El rasgo más original: los personajes tienen una intensa vida interior: el hombre, acuciado por el descubrimiento reciente de que tiene un cáncer avanzado; la mujer, angustiada por la reciente muerte de su padre y la intuición de que algo terrible le va a suceder a ella misma en cualquier momento. En ambos casos, los fantasmas del miedo y la paranoia rondan a los personajes, y su intimidad, su vida subconsciente, sus apetitos y temores son mostrados en la pantalla recurriendo, una vez más, a animaciones (sobre todo en el caso de la chica, que es ella misma dibujante).

Con ello, el lenguaje del cómic y la animación se vuelve el vehículo para el lado oscuro de la cinta, para las ideas violentas, la imaginación cruel, y la tendencia fatalista de ambos protagonistas. Y eso --al ir en abierto contraste con la idea habitual de que los cómics y los dibujos animados son un lenguaje básicamente infantil-- no hace sino acrecentar el extrañamiento y volver incluso más chocante la vida interior de los personajes.
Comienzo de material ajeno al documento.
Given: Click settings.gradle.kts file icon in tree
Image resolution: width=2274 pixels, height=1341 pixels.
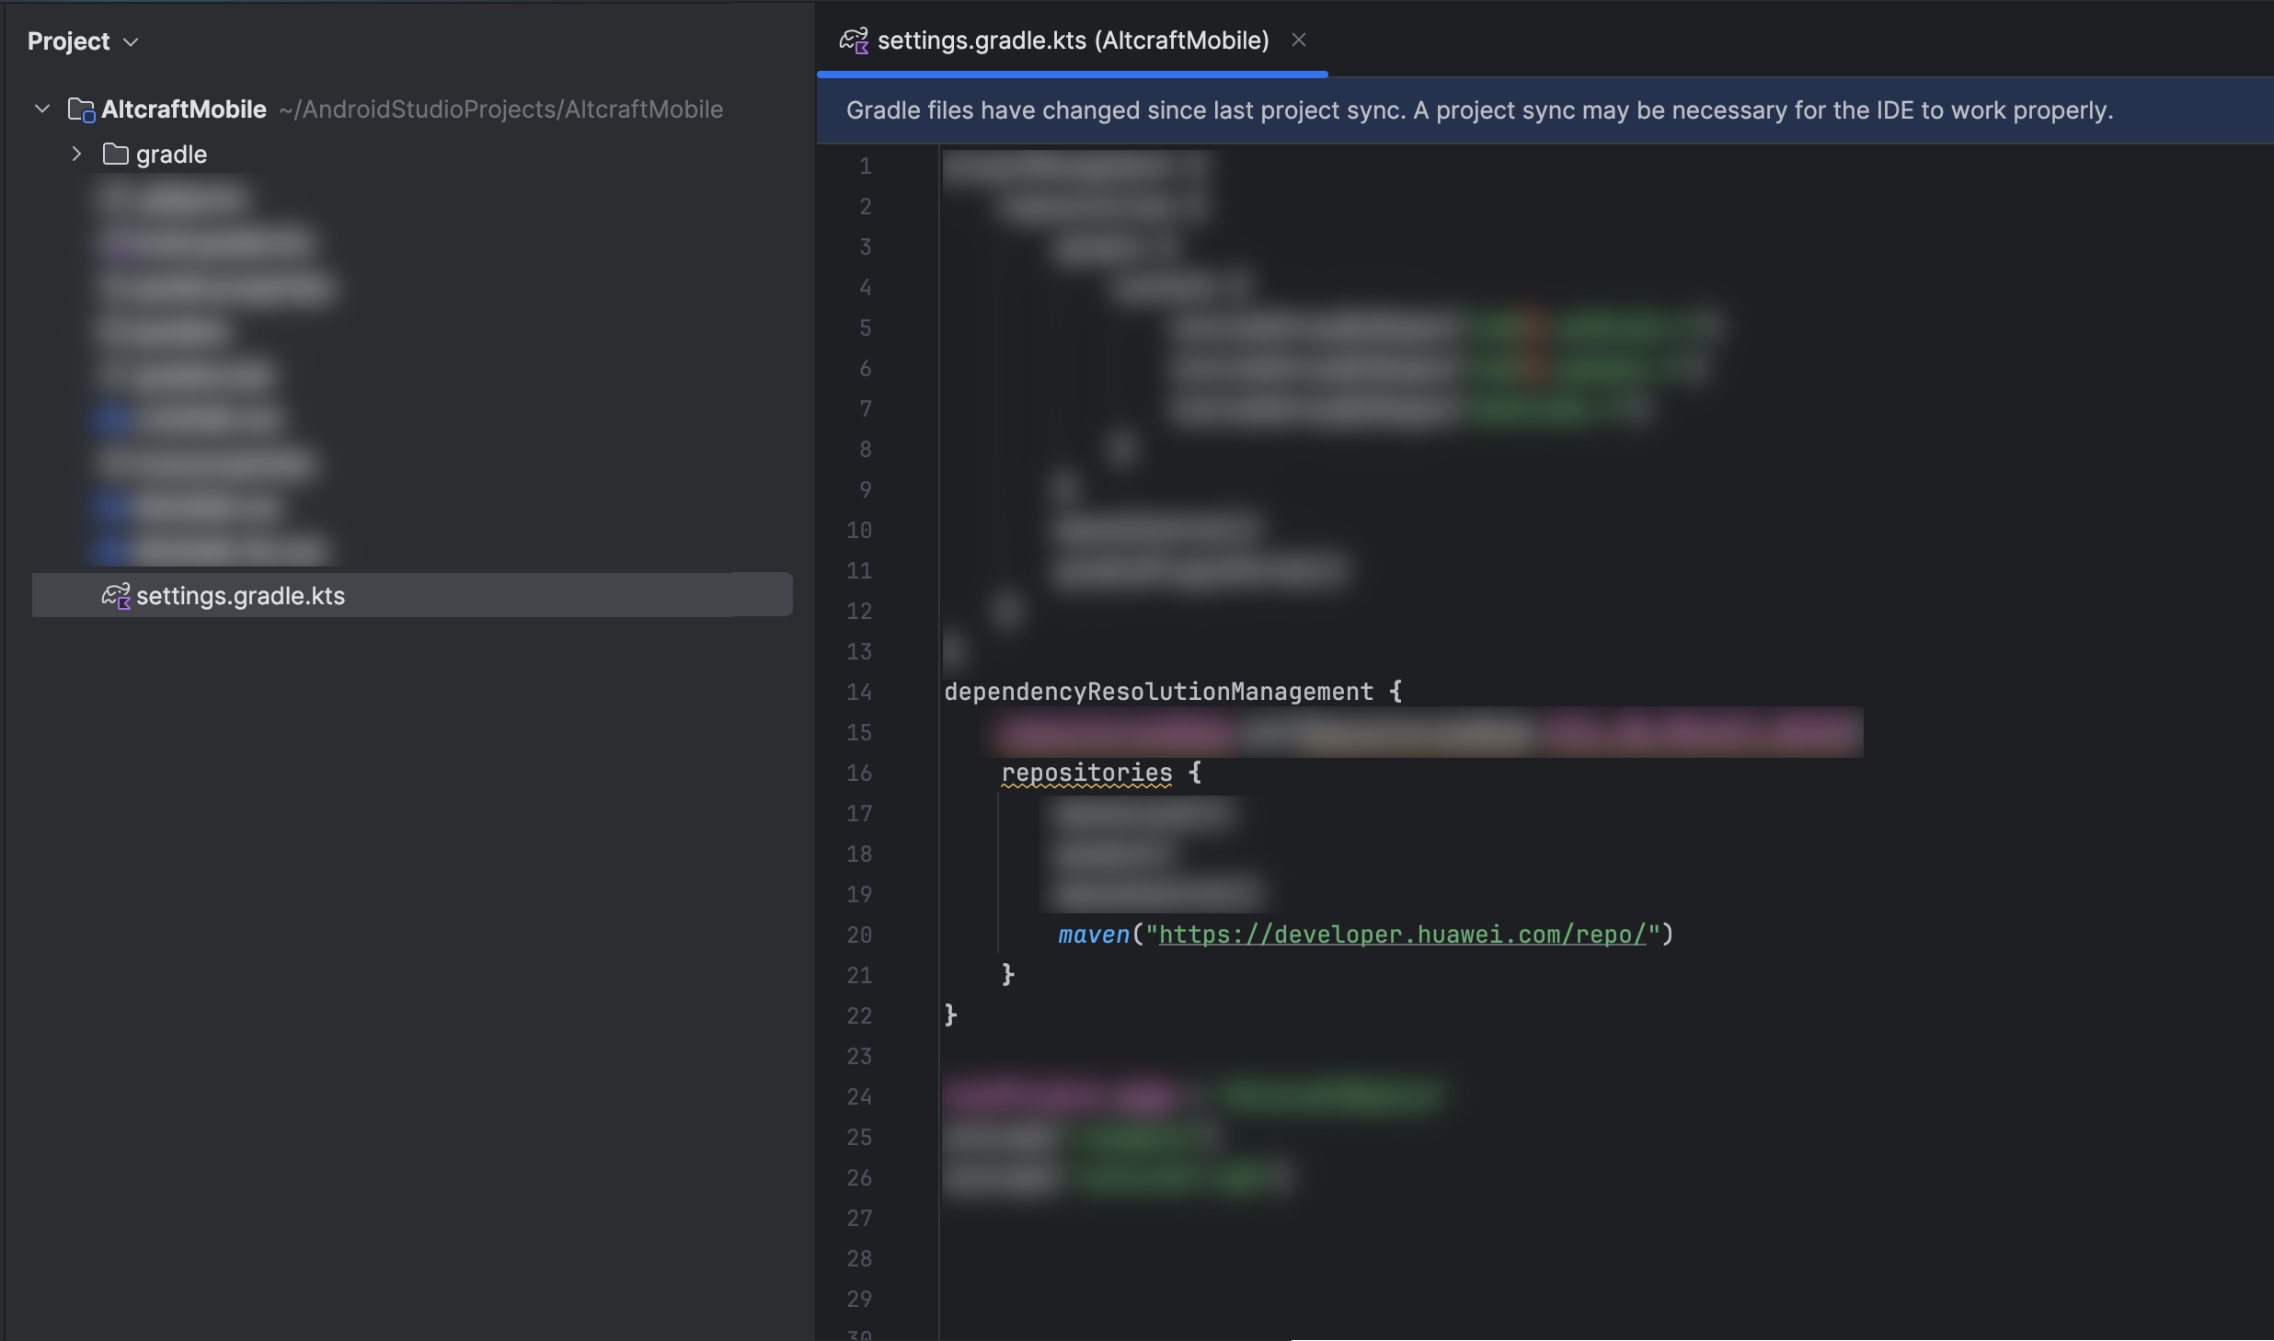Looking at the screenshot, I should tap(116, 596).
En resumen, Look Both Ways y A Scanner Darkly, cintas tremendamente distintas en sus rasgos genéricos y sus intenciones (la primera es agridulce y romántica, la segunda es un relato paranoide y de ciencia-ficción), son dos buenos ejemplos de cómo la interacción entre los mundos del cómic, la animación y la cinematografía convencional no tiene que reducirse a ejercicios ansilares como el de El señor de los anillos de Bakshi (de cuya filmación coloco una fotografía aquí debajo).

Por el contrario, esa relación puede entenderse de modos complejos. Estas dos películas, por ejemplo, coinciden en el recurso a la animación para acentuar la sensación de quiebre interior que se produce en la mente de una persona sometida a una presión psicológica incontrolable o, simplemente, superior a su resistencia.

¿Por qué recurrir al dibujo como herramienta para resaltar la interioridad, la intimidad o el carácter psíquico de una determinada historia o de un fragmento de una historia? Recuerdo que Scott McCloud afirmaba, en alguno de sus libros sobre cómics, que parte del éxito del dibujo secuencial en la tarea de enganchar a su audiencia provenía del hecho de que el dibujo era siempre, en mayor o menor medida, una suerte de mensaje a medias, lo suficientemente inacabado como para que cada lector tendiera a hacerlo suyo y completarlo a su propio modo. Su información es menos densa que la de la imagen cinematográfica convencional, pero precisamente sus espacios vacíos permiten que la participación del lector sea más determinante. Acaso eso hayan pensado tanto Watt como Linklater cuando eligieron dejar en manos de los dibujantes la creación de los universos interiores de sus personajes.